:: Study questions ::
1. Write out the Cinema Toast movie reviews from "An A-list cast" to "in Santa Rosa)".
2. Which directors are credited in the Cinema Toast movie reviews?
3. Proceed with the Cinema Toast movie reviews from the point where they stop.
*** Supplied text
Posted October 27, 2006 2:31:49 PM

Gil Mansergh's Cinema Toast
NEW RELEASES 10/27/06


Catch a Fire (PG-13)
Derek Luke, Tim Robbins, Bonnie Henna,
Directed by: Phillip Noyce

Derek Luke is a regular guy South African until he and his family are brutalized by apartheid and he becomes a revolutionary hero (or terrorist?). The parallels to parts of the world today are obvious and the film fails only in that it remains ambiguous about the disenfranchised using terrorist tactics. I don't understand the rating. There are some R-worthy, gruesome torture scenes in this movie.
2 and 1/2 pieces of violent and ambiguous toast


Running With Scissors (PG-13)
Annette Benning, Brian Cox, Gwyneth Paltrow, Alec Baldwin, Joseph Fiennes, Jill Clayburgh
Directed by: Ryan Murphy

An A-list cast struggles to find order in this series of hit and miss skits that were supposed to be a cohesive whole. The problem is that all of the quirky characters go way past being eccentric into being 100% mentally ill. (at the Rialto in Santa Rosa)
1 and 1/2 pieces of unlikeable toast


One Night With the King (PG)
Tiffany Dupont, Luke Goss, Peter O'Toole, Omar Sharif, John Rhys-Davies
Directed by: Michael O. Sjabel

Nope, it's not Elvis. Based on the Biblical story of Esther, with Persian harem girls, eunuchs, blood-feuds, Jewish tribal history, and Greeks bearing gifts. Other reviewers write that the old-timers (O'Toole, Sharif, Rhys-Davies) steal the show from the pretty youngsters.
******
*** Collected data
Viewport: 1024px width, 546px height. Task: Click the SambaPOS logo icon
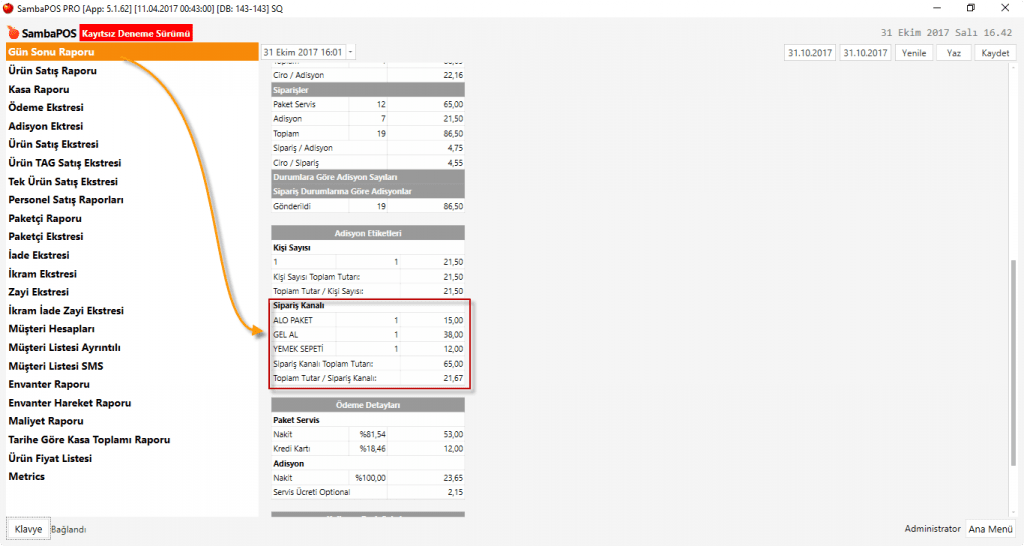click(13, 33)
******
:: Per-task outputs ::
1.
An A-list cast struggles to find order in this series of hit and miss skits that were supposed to be a cohesive whole. The problem is that all of the quirky characters go way past being eccentric into being 100% mentally ill. (at the Rialto in Santa Rosa)

2. Phillip Noyce, Ryan Murphy, Michael O. Sjabel

3.
not available for preview


Death of a President (NR)
George W. Bush, Becky Ann Baker
Directed by: Gabriel Range

The "censorship" issue (CNN and PBS have refused to air ads for the film) will probably bring more attention than this slipshod production deserves. The premise (Bush assassinated in 2007 and a Muslim fingered as the shooter) is evocative to say the least, but this faux documentary , with its acting school interviewees, blunders and falls flat like one of those repetitive documentaries on the History Channel which shows the same clip 42 times in a 50-minute program.
1 and 1/2 pieces of doesn't work like they want it to toast

Saw III (NR)
Gil doesn't waste his time with slasher films, especially a second sequel


NEW on VIDEO & DVD

Nacho Libre (PG)

Jack Black, Ana DeLa Reguera
Directed by Jared Hess
Box Office: $80,197,993

Trashy, adolescent humor, this concoction of Mexican wrestling, melted cheese and tortillas needs lots of cerveza to appreciate. Lots of cerveza.
2 pieces of refried toast


The Kid and I (PG-13)
Tom Arnold, Joe Mantegna, Henry Winkler, Shannon Elizabeth
Directed by: Penelope Spheeri

Tom Arnold as a washed-up actor saddled with a young costar (Eric Gores--his real life neighbor) who has cerebral palsy. Well-intentioned but uninteresting.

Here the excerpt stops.